EXERCISE SET —
**A)** Answer these questions about the blog post:
(i) On which day at the new job were envelopes handed out?
(ii) What was in the writer's envelope besides the note?
(iii) In what month were the new health insurance benefits due to start?
**B)** Reproduce the blog post word for word from "the new job" to "they did not.".

EXTRACT TO READ —
= = = = =
Tuesday, December 11, 2007

coliform conniption

i am wired with sexual energy. i want to slam my body against a tall stranger. it must be the season.
the new job is going rather well. on my 3rd day there (yesterday) they were passing out envelopes. i got mine and immediately thought negative things; instead i found a "glad you're on board" xmas note and a crisp $50 bill. on my 3rd day. $50. did such things ever happen at tacoma? no, indeed, they did not.
no, tacoma is now denying me the "extended leave" clause that i am legally entitled to (as is every taxpaying employee of the united states), which i was relying on to retain my health insurance benefits until my new ones kicked in (april). i was planning on continuing to pay the exorbinant monthly fees, appreciating that they are still far less than the $500/month+ clusterfuckery of COBRA. yesterday i received an email from my former manager saying that "it was in the memo" and "we know that it's complicated to understand" blah blah BLAH, whereupon i responded that they can just let my coverage die at the end of the month. i stated it kindly. and when i left my new job, i had $50 in my wallet and my fingers crossed mightily that i will not have any serious shit befall me in the next 4 months.
= = = = =
[Items stored from a collection]
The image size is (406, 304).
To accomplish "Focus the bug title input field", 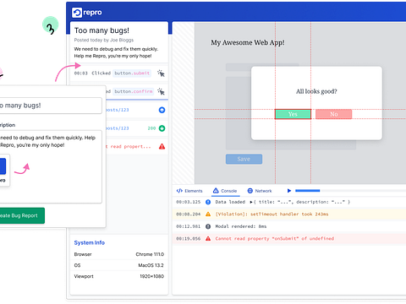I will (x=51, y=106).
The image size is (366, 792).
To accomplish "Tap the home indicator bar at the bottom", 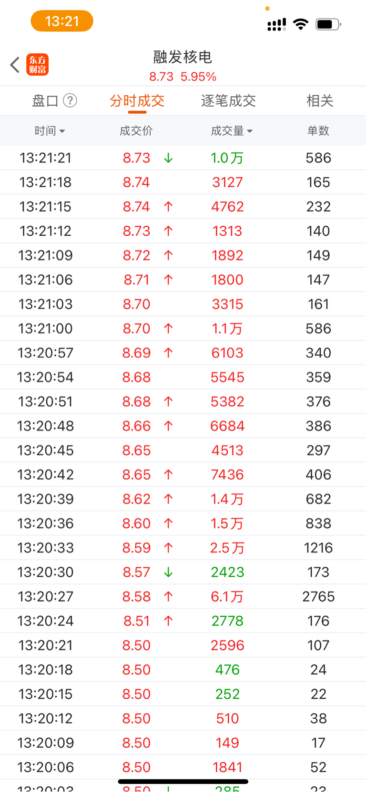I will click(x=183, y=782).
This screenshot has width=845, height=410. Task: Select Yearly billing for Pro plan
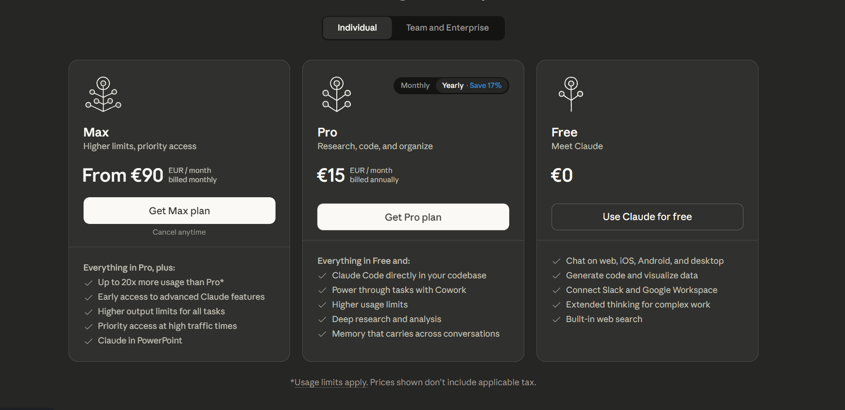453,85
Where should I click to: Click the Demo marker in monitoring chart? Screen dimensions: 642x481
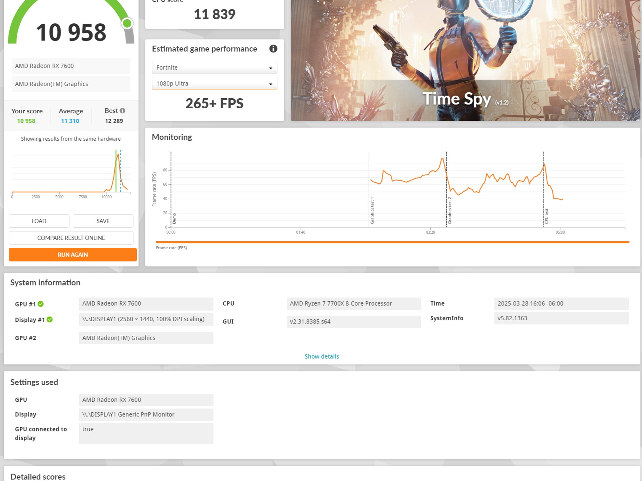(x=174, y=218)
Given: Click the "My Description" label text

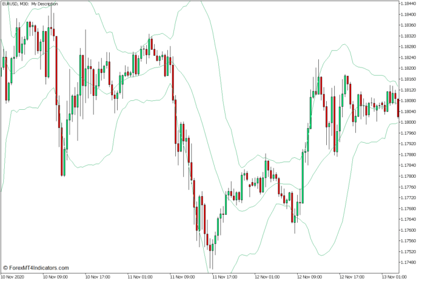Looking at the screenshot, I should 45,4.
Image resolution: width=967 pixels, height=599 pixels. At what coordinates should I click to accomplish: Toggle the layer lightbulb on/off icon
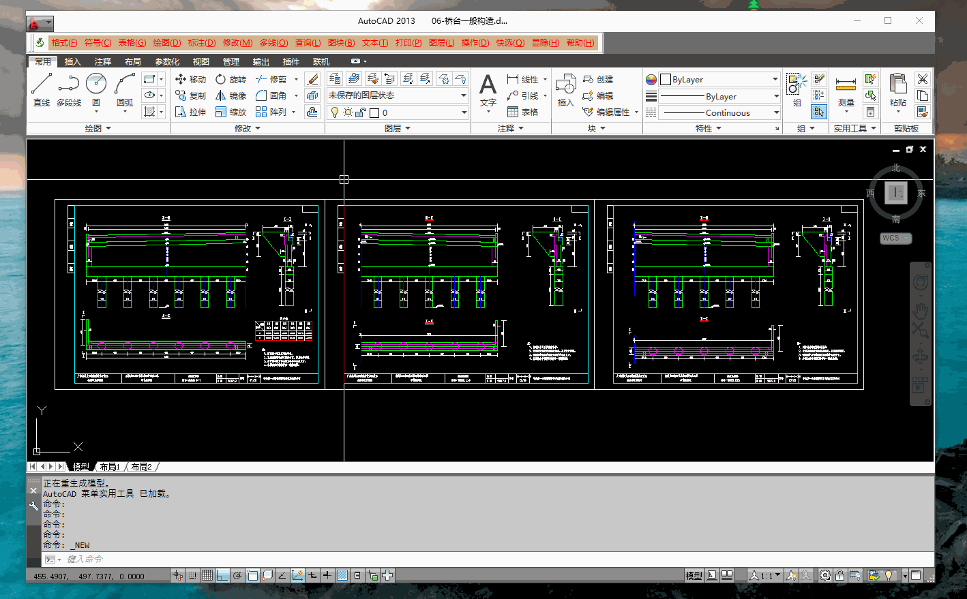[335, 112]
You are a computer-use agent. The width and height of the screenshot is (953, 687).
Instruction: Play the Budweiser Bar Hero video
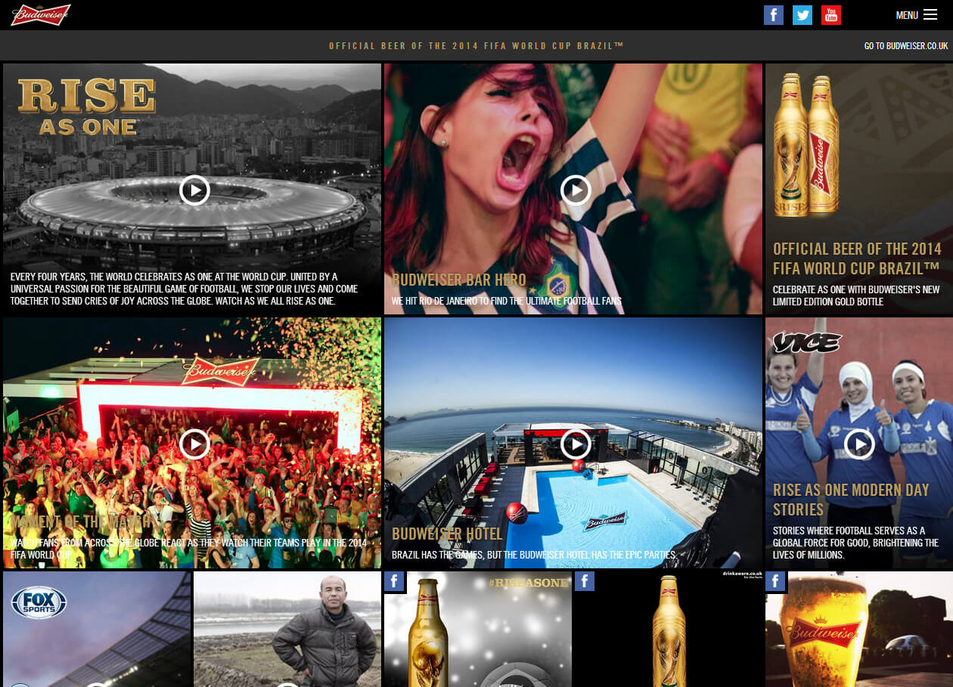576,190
= = = = =
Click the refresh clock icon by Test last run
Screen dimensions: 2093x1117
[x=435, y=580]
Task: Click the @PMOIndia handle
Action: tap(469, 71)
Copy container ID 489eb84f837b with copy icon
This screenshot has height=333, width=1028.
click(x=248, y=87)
= = = = =
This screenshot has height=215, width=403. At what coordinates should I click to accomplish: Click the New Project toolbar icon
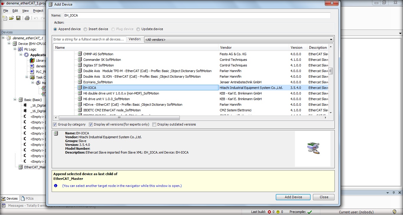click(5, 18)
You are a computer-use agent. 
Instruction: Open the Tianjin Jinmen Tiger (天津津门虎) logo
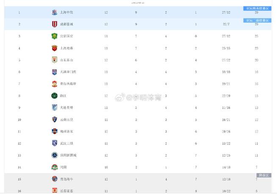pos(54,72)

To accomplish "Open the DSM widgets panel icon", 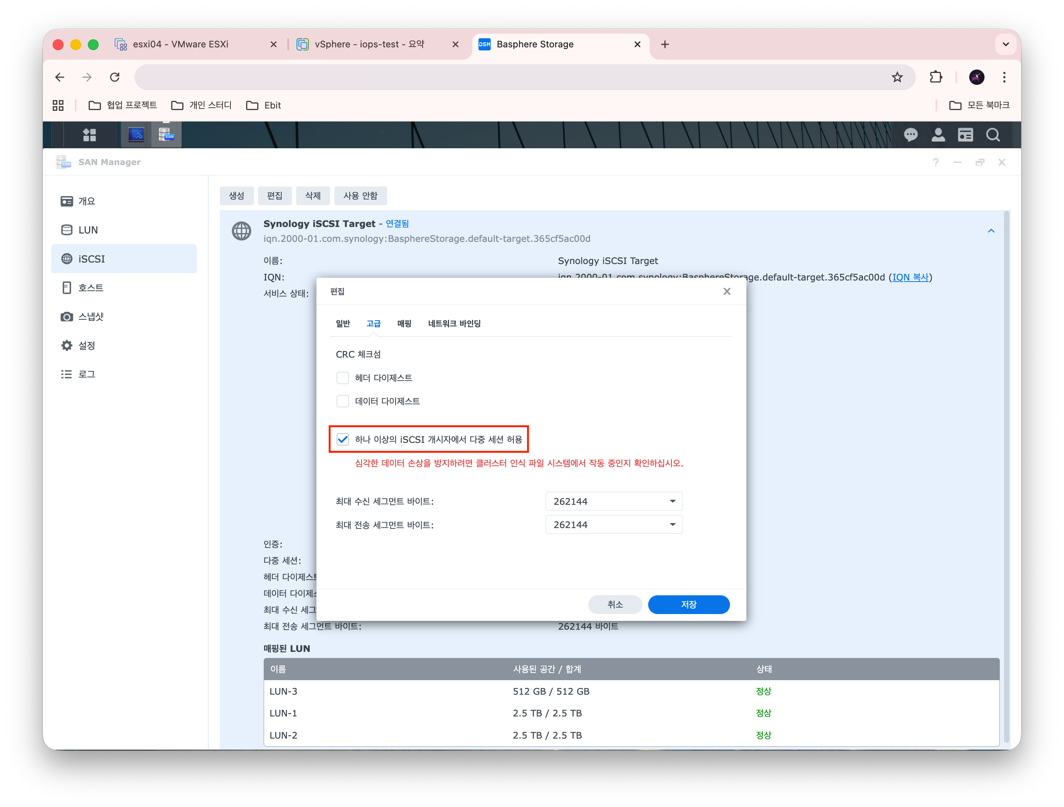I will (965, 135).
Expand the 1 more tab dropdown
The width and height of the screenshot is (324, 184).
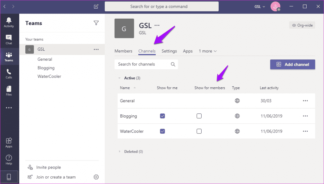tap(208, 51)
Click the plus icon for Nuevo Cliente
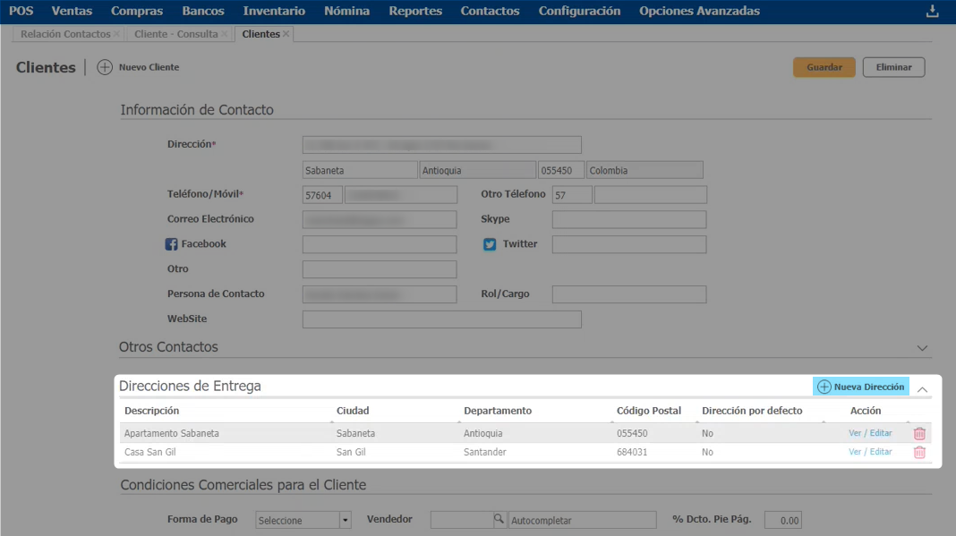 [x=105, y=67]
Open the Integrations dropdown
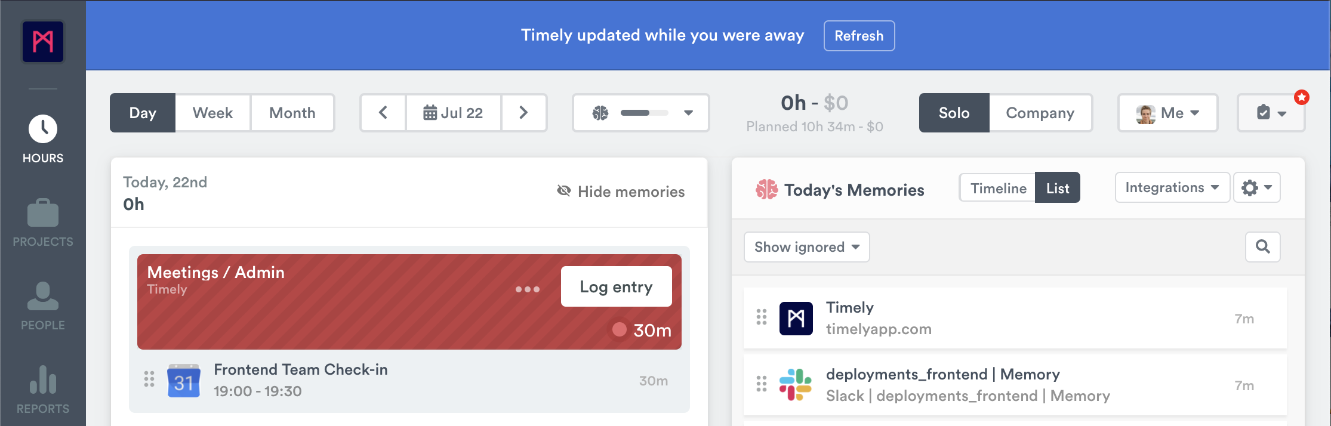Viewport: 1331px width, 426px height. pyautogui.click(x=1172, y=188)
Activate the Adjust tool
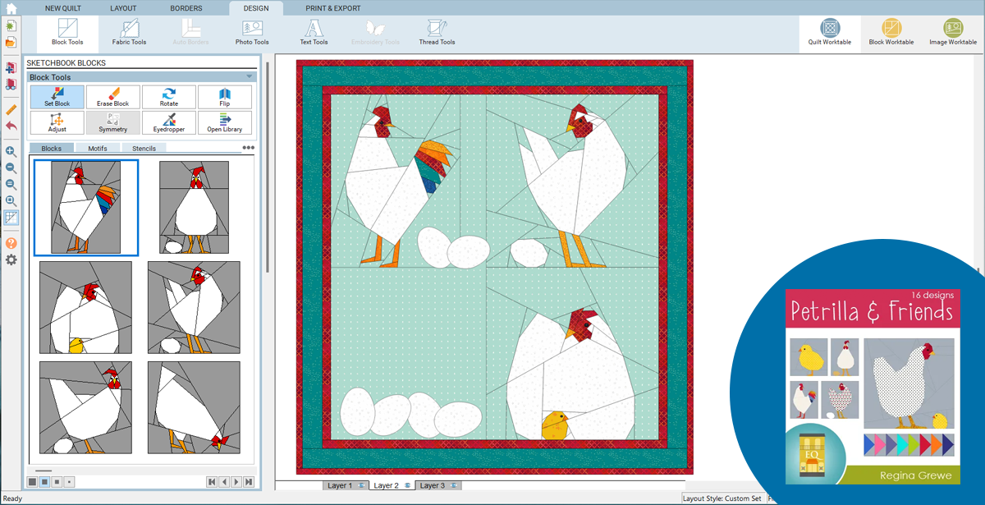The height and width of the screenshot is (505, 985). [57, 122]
= = = = =
PER-TASK OUTPUTS —
**A)**
(i) The 3rd day, which was yesterday.
(ii) A crisp $50 bill.
(iii) April.

**B)**
the new job is going rather well. on my 3rd day there (yesterday) they were passing out envelopes. i got mine and immediately thought negative things; instead i found a "glad you're on board" xmas note and a crisp $50 bill. on my 3rd day. $50. did such things ever happen at tacoma? no, indeed, they did not.